> [DATA RECORDS]
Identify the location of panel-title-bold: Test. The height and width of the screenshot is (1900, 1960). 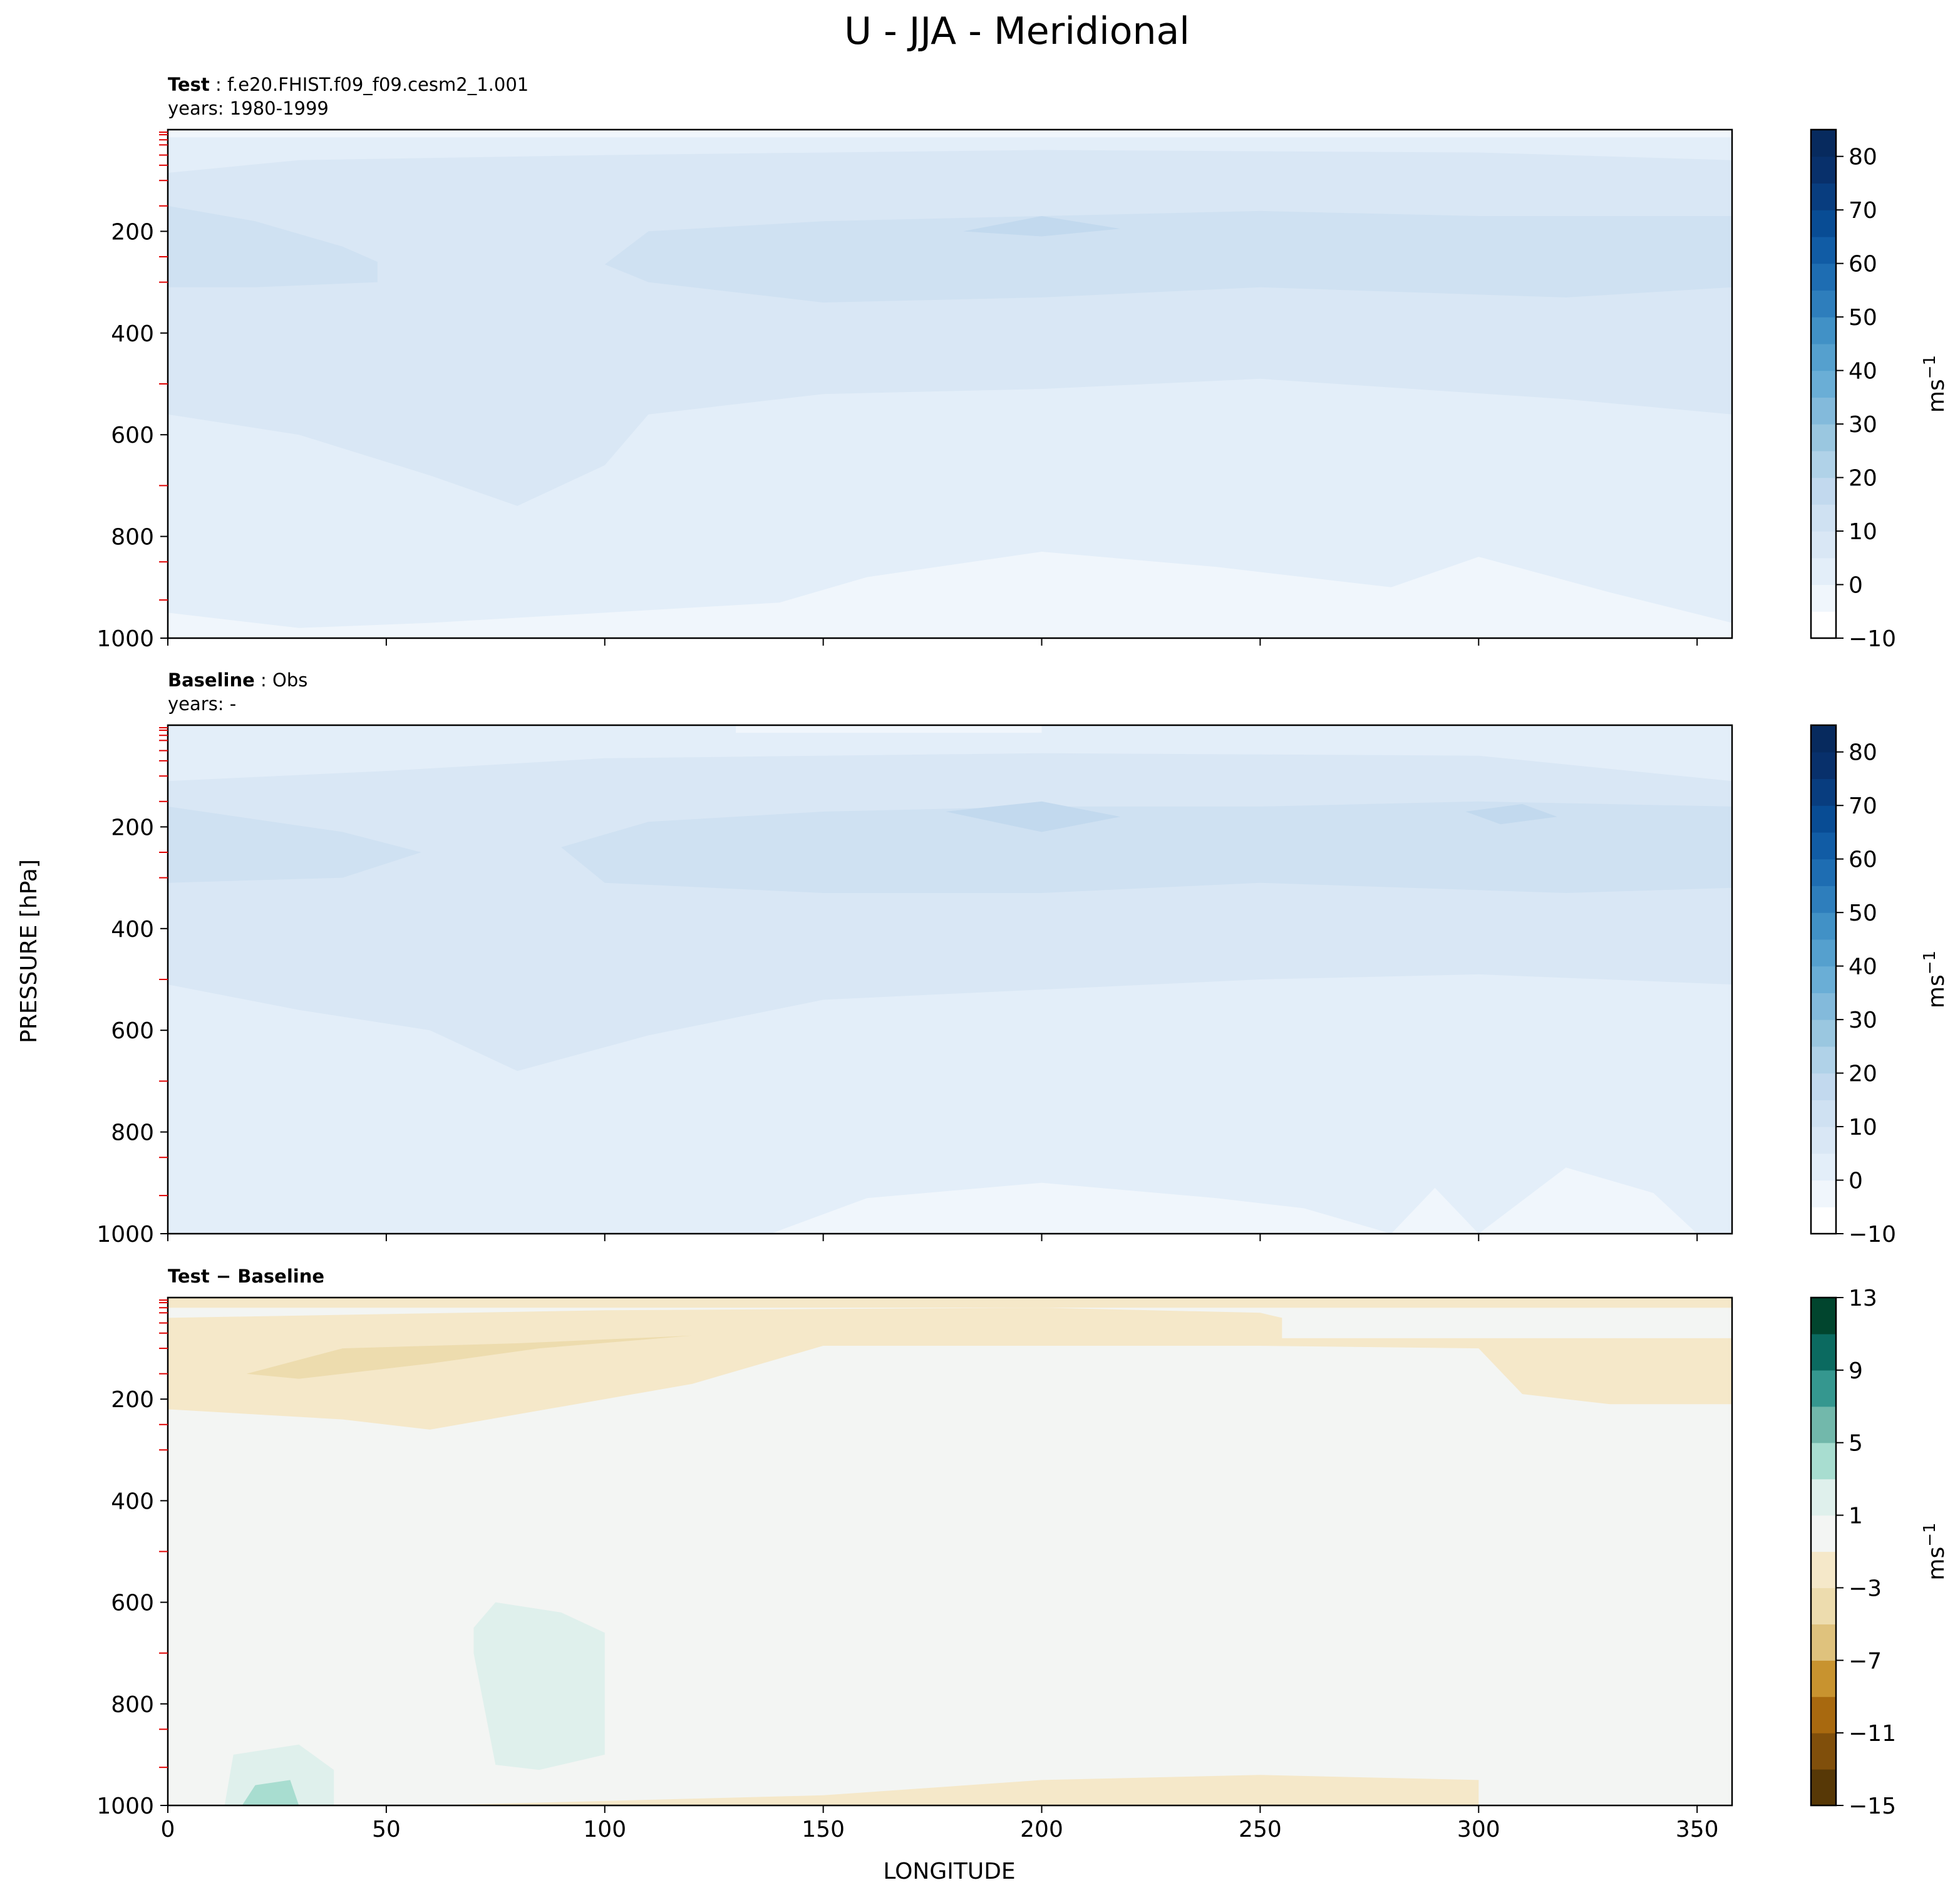
(189, 84).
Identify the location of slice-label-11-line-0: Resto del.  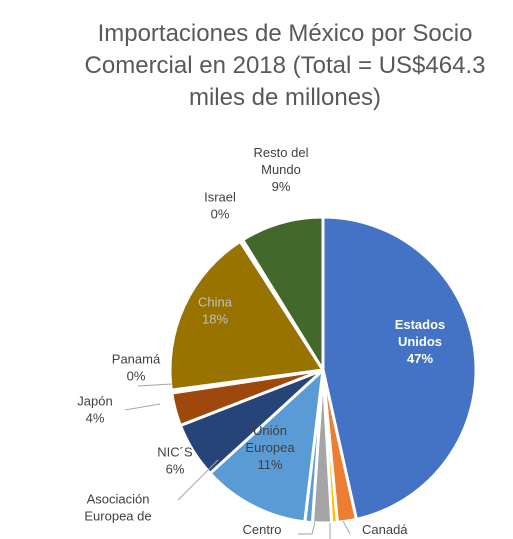
(282, 152).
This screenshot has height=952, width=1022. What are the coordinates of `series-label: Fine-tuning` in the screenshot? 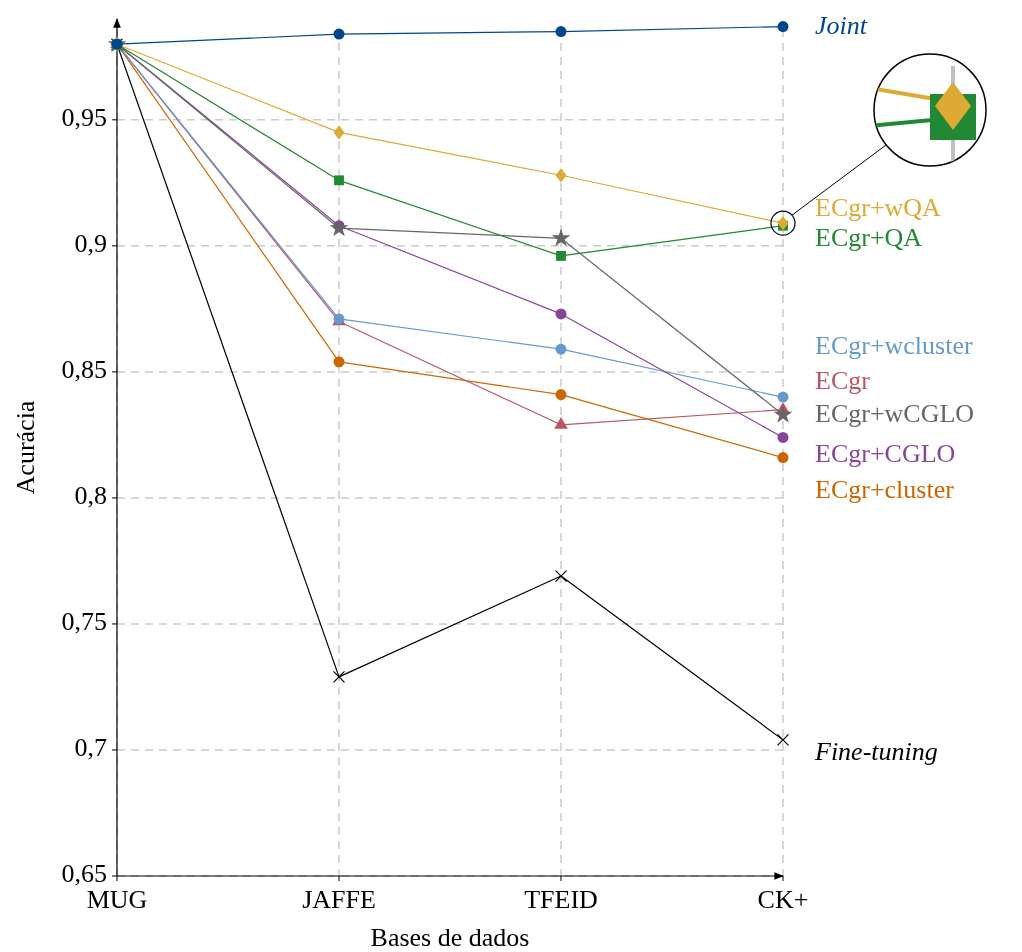 It's located at (876, 751).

> [WHAT THE EXERCISE ASKS] Starting at the beginning of the items and stopping after the line that contains "(282, 152).", write those lines again, swapping "location" for "position" and leaving everything else unchanged. Omit the pictures from your answer.

> [EXPECTED ANSWER]
Identify the position of panel-title-bold: Test. The height and width of the screenshot is (1900, 1960). 
(189, 84).
Identify the position of slice-label-11-line-0: Resto del.  
(282, 152).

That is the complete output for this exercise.